Background: Demand for imaging services continues to rise in medical practice, including Magnetic Resonance Imaging (MRI) studies, for both the inpatient and outpatient settings. Demand for imaging services that exceed capacity can translate into prolonged hospitalizations when imaging is not performed in a timely manner. Delays in discharges lead to increased risk of infections, falls, negative patient experiences, and increased costs to patients, insurers, and the hospital. At our institutions approximately 50% of the inpatient MRI studies were performed within 16 hours of order time. Our SMART goal was to increase the percentage of inpatient MRI studies performed within 16 hours of order placement to 75% within 9 months.

Methods: In partnership with the American College of Radiology Learning Network ®, this project was performed at a large academic medical center (Hospital 1) and a community hospital (Hospital 2) within one health care system. A multidisciplinary project team included residents, attending physicians from several disciplines, radiology technologists, and nurses. Using A3 performance improvement methodology, including Gemba walks, process maps, and fishbone diagrams, the team was able to identify multiple root causes for delays in imaging acquisition after ordering. Key drivers were identified, and interventions were developed, implemented, and analyzed using rapid Plan-Do-Study-Act (PDSA) cycles. Baseline data was obtained and validated including the average and median turnaround time from order placement to MRI study completion over the preceding 9 months. Descriptive statistics and control charts were utilized in weekly audits to identify potential delays and monitor results of interventions over 24 weeks. Various interventions were targeted at addressing key drivers that included a shared understanding of MRI exam time and priority status, streamlining workflow for patients that failed screening, delegation of responsibilities amongst MRI staff, and standardizing communication between inpatient teams using electronic health records.

Results: At Hospital 1 the key drivers were 1) agreement on priority status expectations and measures, 2) clear and consistent communication between inpatient teams and radiology, 3) effective utilization of MRI scanners, and 4) ensuring patients are prepared for MRI exams. At Hospital 2 the key drivers were identified as 1) agreement on priority status expectations and measures 2) clear and consistent communication of MRI status with inpatients teams 3) consistent utilization of MRI scanners and 4) increase MRI utilization.During the active project phase, the percentage of exams performed within 16 hours increased from an average of 50% to 64% (28%) (Fig 1) at Hospital 1 and from 50% to 68% (36%) (Fig 2) at Hospital 2. Since December of 2024 the time saved by both hospitals equates to over 2000 bed days.

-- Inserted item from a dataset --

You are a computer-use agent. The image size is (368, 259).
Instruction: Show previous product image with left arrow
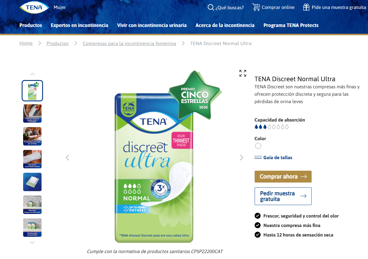click(x=68, y=158)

Unexpected MRI technologist staffing challenges were identified as the primary reason for increased data variability in the sustainability phase.

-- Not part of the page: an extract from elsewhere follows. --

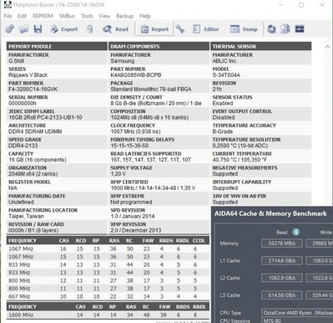Open the Backup menu
Screen dimensions: 333x323
[125, 16]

Conclusions: The initial improvement demonstrates that simple interventions focusing on workflows and shared expectations can have a significant impact on a complex problem. Reducing the time from order to performed can improve care delivery efficiency equivalent to millions of dollars in savings while improving the timeliness of care for patients. A commitment to sustainability is required to ensure that the interventions have long-lasting effects.